OE 16. Mini Halide - alalek/opencv GitHub Wiki
Implement light-weight Halide or Halide-like compiler and integrate it into OpenCV
- Author: Vadim Pisarevsky
- Link: The feature request
- Status: Draft
- Platforms: All
- Complexity: several man-months to 1-2 man-years.
Introduction and Rationale
Halide has been a revolutionary technology for accelerated array processing, co-developed by MIT, Stanford, Adobe and Google. It includes the notion of stencil operator, expressed in a form of Halide function, which is implicitly propagated to the whole processed array. There are quite elegant solutions for the border extrapolation (users just need to specify the extrapolation type and everything else is done automatically) and optimization of the processing pipelines, where intermediate results are computed and cached on demand. Essentially, an array processing pipeline (e.g. image processing pipeline) in Halide is expressed as superposition of functions. This superposition of functions is then translated to the actual CPU or GPU code. Users have fine control over the generated code, including tiling, vectorization, parallelization, loop unrolling, loop transposition etc. It's done by providing something called "schedule". This explicit separation of the math-like expression of the algorithm in terms of functions and the "close-to-metal" platform-specific schedule has been one of the main novel, revolutionary features of Halide.
Halide was proven to be useful for image processing acceleration; we've also got some promising results using Halide for OpenCV DNN module at the early optimization phase of this project. There are new perspective projects, like tvm that started with Halide engine and transformed it to very efficient deep learning inference engine.
In OpenCV Halide support can be useful for various reasons, such as:
- automatic generation of GPU/OpenCL code for regular kernels. Currently we write this code manually; implementing more kernels in OpenCL is very time consuming task.
- automatic generation of the platform-specific vectorized code, including AVX2 and AVX-512 instructions. This is another big problem in OpenCV - we have very few AVX2 and AVX-512 kernels, and adding more is straight-forward but time-consuming task
- dramatic reduction of the library footprint because of the automatic on-fly generation of the kernels. Currently in OpenCV the core and imgproc modules take most of the space, because of many populated versions of the same basic algorithms for all data types: at maximum OpenCV supports u8, s8, u16, s16, s32, f32, f64 data types. And in some functions a separate code is needed to handle 1-channel, 3-channel, 4-channel etc. data. If we can generate such code on-fly from the single Halide source, it would significantly reduce the binary size.
- fusion of simple kernels into efficient pipelines. Many basic functions in OpenCV not only take a lot of space, they are often sub-efficient, because the pure computing time is comparable with data transfer time. In other words, if one needs to construct a well-optimized pipeline, those basic functions are likely eliminated and replaced with manually fused loops. Halide would do most of this things automatically.
Proposed solution
Halide is open-source software under BSD license, just like OpenCV, so in theory we could just take it and put inside OpenCV. But Halide is:
- quite heavy, Halide.DLL/.so takes ~50Mb
- has serious limitations as a language; so it makes sense to slightly extend it (e.g. add if-operator or while-operator or explicit loops over pixels) in order to increase the amount of functionality that can be implemented using Halide.
- is not quite convenient at the interface level, e.g. how to pass actual parameters to the compiled Halide functions. The Python API is even less convenient and complete.
※
Instructions for the task: In the Mini Halide proposal, roughly how much space does Halide.DLL/.so take?

Information supplied:
※
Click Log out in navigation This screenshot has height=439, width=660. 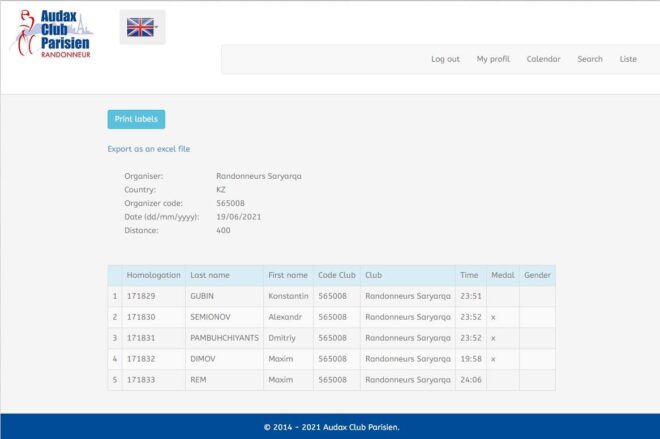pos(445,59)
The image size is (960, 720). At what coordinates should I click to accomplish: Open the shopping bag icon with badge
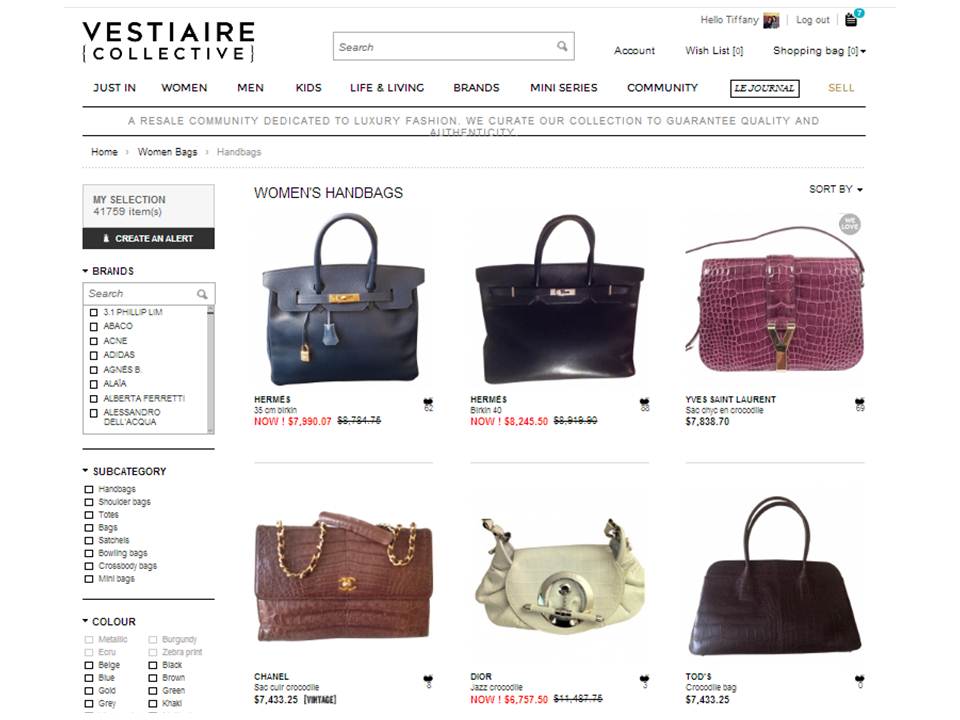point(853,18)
※
Written response: About 50Mb.